» **Extracted material**

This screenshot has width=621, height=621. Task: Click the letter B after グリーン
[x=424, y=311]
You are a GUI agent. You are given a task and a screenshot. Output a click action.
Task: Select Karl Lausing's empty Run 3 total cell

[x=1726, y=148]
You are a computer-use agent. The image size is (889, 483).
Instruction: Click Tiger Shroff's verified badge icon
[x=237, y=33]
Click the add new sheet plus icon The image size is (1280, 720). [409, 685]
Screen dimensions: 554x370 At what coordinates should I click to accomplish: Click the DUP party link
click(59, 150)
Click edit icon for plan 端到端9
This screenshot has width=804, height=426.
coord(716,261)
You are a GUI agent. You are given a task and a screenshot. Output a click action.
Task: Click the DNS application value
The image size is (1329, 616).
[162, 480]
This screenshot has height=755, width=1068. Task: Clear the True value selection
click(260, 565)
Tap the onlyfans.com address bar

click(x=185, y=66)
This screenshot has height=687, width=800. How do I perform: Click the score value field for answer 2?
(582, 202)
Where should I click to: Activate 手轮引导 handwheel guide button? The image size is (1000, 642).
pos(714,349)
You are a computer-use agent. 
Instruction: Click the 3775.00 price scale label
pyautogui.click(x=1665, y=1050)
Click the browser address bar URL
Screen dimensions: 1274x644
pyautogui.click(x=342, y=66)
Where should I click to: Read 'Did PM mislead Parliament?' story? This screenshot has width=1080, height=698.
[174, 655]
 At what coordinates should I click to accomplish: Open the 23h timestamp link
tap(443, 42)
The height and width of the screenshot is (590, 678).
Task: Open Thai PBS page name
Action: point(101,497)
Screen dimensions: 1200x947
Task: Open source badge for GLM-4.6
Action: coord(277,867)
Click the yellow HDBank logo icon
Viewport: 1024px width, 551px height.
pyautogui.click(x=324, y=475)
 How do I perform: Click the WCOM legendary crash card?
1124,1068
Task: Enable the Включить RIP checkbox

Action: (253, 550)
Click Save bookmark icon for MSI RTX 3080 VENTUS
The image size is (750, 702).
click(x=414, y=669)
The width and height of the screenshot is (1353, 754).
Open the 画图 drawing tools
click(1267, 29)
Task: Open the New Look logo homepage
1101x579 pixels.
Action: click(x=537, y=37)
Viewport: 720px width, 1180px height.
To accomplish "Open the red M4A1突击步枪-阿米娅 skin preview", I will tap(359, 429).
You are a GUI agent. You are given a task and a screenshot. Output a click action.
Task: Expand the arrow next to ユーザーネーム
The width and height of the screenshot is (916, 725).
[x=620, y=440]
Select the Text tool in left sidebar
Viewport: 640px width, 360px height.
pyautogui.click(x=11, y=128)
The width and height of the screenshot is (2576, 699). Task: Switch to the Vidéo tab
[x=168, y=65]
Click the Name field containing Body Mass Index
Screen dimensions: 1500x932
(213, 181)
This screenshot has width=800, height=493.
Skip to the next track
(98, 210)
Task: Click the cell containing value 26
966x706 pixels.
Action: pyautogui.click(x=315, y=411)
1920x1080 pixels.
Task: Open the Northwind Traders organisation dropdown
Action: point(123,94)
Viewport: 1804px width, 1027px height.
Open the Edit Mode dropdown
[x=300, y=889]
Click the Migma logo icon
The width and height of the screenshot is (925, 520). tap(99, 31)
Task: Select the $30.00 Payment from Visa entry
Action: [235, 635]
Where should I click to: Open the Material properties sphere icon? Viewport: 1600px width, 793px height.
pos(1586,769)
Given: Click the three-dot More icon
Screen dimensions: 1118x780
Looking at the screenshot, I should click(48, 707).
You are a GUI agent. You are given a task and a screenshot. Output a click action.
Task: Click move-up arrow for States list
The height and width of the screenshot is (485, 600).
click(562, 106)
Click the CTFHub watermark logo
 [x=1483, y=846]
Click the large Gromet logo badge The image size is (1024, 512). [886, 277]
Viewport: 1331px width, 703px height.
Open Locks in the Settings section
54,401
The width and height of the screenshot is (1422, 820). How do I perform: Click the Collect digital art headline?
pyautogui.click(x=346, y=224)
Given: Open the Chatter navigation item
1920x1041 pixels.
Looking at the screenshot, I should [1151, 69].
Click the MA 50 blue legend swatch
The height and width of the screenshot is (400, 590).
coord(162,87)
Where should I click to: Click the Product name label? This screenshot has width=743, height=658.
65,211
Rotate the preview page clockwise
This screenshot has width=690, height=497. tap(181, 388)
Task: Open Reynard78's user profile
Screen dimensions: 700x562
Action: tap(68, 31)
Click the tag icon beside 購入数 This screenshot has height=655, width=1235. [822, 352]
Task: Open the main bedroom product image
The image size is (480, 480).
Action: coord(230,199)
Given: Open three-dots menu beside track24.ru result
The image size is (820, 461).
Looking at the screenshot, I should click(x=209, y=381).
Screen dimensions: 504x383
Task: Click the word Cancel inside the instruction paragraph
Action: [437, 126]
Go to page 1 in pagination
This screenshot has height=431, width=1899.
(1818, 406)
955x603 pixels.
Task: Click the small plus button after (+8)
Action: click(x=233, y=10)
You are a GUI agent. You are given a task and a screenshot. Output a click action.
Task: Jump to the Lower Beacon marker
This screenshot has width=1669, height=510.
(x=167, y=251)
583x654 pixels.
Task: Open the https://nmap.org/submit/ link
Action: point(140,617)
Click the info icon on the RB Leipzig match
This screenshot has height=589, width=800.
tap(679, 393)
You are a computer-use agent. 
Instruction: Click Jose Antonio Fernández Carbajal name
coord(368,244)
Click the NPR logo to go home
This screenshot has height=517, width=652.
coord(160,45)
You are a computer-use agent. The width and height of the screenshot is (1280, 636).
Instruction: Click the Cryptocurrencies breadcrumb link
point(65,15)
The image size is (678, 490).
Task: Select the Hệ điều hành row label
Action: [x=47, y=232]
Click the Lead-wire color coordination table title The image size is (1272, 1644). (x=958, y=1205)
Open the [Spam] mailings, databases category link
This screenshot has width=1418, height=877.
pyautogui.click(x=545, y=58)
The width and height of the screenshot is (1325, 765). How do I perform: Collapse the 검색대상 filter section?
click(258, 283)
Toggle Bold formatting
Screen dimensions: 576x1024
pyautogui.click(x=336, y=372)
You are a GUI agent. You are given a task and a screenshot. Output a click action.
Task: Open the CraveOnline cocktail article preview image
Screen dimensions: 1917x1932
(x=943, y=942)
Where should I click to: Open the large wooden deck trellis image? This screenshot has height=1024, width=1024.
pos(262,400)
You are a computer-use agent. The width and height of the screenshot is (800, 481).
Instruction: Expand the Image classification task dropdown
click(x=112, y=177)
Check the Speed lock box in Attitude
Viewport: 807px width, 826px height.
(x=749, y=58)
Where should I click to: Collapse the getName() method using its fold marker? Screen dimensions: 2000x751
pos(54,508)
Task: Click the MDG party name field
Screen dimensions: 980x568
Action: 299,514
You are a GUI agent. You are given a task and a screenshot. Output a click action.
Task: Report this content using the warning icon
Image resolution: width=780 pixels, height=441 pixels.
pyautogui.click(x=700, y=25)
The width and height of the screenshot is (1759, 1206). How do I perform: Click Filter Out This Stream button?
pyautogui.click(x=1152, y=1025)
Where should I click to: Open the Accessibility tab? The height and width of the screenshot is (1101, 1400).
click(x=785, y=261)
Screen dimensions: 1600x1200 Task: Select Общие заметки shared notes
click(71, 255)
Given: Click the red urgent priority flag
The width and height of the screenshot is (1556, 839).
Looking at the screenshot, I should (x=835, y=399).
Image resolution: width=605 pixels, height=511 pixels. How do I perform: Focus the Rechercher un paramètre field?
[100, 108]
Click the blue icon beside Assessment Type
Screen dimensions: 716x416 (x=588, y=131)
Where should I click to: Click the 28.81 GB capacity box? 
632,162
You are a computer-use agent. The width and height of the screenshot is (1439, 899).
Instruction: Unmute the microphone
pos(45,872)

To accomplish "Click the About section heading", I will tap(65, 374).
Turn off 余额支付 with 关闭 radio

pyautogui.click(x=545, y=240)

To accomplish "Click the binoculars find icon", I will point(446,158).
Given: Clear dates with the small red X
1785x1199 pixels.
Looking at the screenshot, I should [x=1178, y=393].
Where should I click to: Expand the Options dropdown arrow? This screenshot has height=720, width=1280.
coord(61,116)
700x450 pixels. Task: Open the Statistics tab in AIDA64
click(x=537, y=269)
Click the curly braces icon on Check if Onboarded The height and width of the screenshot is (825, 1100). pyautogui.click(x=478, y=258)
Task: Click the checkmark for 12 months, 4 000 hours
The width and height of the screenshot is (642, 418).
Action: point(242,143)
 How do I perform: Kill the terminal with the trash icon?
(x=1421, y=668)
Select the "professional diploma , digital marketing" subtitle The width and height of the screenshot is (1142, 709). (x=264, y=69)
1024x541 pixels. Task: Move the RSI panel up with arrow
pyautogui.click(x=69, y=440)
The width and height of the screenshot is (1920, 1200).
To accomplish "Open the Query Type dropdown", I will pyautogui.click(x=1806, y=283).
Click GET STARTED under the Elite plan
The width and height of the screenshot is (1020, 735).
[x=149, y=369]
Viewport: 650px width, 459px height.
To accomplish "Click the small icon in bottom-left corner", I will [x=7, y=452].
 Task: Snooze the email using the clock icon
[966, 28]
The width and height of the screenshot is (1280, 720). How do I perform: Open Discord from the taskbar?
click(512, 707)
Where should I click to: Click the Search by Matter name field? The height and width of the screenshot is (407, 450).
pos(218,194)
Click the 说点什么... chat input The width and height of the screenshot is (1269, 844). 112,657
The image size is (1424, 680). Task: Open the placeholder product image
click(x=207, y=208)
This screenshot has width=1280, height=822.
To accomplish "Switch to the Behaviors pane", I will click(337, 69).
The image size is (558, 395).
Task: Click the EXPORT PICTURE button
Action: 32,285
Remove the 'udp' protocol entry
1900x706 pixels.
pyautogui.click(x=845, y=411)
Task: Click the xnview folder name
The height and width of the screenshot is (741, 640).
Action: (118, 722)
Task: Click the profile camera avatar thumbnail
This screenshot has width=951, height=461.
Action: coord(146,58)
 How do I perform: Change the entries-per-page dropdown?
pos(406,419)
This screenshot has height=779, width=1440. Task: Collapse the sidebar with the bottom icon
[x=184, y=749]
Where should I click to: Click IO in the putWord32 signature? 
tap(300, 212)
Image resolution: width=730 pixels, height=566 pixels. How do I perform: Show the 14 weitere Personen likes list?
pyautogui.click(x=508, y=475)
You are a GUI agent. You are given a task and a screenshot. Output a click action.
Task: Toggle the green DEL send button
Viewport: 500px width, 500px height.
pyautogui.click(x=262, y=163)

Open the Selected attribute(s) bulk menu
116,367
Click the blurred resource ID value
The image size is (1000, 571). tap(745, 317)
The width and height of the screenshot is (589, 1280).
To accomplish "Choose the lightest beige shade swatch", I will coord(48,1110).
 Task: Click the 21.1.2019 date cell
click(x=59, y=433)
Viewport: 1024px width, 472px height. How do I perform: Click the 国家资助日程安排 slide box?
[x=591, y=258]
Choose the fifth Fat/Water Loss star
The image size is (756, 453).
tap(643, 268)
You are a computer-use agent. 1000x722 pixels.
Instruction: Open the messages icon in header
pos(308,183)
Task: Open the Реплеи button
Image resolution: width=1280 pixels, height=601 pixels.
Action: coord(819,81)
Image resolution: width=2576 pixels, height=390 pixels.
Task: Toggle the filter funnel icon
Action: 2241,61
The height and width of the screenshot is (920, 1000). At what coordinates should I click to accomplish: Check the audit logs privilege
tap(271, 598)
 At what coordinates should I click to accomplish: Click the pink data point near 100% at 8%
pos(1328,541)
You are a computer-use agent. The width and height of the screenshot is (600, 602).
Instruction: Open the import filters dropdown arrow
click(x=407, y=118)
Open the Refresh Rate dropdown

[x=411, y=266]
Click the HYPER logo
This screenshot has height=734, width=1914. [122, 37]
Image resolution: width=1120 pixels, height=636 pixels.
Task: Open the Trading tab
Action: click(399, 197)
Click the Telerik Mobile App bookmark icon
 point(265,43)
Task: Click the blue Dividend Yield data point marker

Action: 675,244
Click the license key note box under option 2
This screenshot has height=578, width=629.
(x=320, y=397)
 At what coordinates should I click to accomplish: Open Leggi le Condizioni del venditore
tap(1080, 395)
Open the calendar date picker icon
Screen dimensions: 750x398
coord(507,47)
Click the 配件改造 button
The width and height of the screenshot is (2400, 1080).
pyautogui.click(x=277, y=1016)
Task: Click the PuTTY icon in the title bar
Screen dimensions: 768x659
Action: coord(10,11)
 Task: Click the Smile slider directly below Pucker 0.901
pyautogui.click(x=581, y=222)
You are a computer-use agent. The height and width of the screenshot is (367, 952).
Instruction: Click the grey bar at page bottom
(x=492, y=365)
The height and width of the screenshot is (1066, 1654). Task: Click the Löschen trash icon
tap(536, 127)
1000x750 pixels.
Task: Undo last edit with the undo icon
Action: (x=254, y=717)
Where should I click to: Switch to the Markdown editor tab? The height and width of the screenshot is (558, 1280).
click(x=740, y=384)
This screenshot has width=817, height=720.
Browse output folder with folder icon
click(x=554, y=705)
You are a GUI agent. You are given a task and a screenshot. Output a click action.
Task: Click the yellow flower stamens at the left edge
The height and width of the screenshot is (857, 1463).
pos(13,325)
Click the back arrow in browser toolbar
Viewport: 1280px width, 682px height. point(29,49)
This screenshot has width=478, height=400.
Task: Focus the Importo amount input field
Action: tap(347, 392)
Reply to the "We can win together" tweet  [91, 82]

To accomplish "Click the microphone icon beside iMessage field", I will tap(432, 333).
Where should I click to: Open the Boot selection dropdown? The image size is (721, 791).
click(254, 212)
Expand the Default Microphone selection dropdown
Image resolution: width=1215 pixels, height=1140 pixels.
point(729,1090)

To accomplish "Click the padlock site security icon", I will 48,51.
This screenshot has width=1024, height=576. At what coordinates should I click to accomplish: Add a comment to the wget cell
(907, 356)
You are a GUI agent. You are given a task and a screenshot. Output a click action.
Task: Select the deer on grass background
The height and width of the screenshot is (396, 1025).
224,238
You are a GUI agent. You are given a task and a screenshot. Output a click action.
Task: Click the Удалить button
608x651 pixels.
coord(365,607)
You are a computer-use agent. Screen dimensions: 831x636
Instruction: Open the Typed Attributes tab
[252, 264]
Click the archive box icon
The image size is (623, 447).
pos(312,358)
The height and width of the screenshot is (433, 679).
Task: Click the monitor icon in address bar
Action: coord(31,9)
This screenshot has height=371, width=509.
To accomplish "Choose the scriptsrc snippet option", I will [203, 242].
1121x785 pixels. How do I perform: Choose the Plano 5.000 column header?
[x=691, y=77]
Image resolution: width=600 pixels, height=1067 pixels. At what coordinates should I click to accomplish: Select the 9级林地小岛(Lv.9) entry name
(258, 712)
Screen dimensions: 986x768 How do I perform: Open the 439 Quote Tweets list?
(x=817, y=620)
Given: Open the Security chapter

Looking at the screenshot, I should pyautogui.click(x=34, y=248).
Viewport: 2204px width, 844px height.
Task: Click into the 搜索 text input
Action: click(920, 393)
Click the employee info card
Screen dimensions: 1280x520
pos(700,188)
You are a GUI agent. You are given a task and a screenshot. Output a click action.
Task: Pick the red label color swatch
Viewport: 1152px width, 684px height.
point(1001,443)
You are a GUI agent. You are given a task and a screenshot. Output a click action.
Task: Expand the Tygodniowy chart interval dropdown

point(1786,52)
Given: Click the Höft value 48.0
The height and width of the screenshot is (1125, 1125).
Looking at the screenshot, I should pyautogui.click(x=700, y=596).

» **Description of the task**
The word "profile" may appear in several lines of the data; count those lines and give only the number.

» **Reply**
2